START Record excerpts

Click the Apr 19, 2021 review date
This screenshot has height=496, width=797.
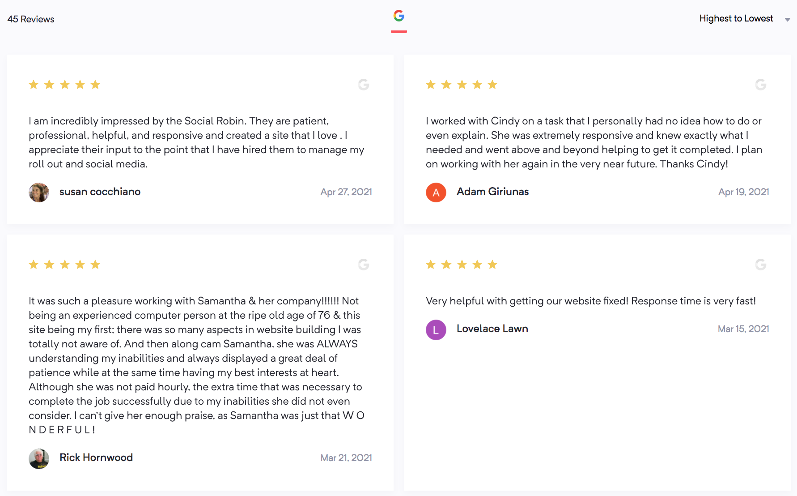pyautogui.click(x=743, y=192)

END Record excerpts
START Record excerpts

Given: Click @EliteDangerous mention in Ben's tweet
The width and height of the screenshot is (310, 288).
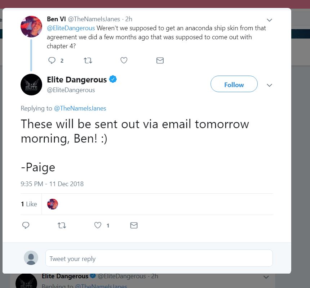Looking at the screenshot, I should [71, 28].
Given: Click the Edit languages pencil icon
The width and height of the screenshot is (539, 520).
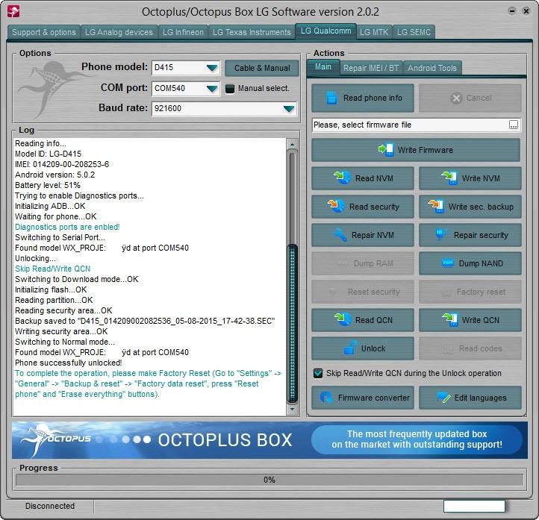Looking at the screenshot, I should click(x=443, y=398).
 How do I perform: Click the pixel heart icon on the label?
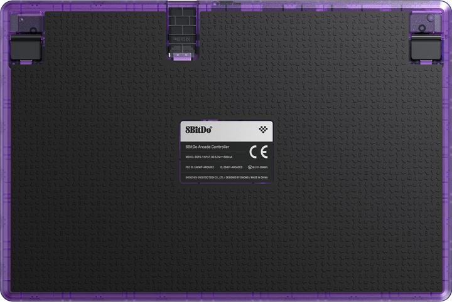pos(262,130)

END Record excerpts
START Record excerpts

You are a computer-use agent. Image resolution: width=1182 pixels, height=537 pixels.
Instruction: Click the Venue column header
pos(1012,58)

END Record excerpts

• **Work request**: Find every line in the records above that contains the word "Given", and copy each one.

• **Response**:
Given: Click @EliteDangerous mention in Ben's tweet
Given: Click the Edit languages pencil icon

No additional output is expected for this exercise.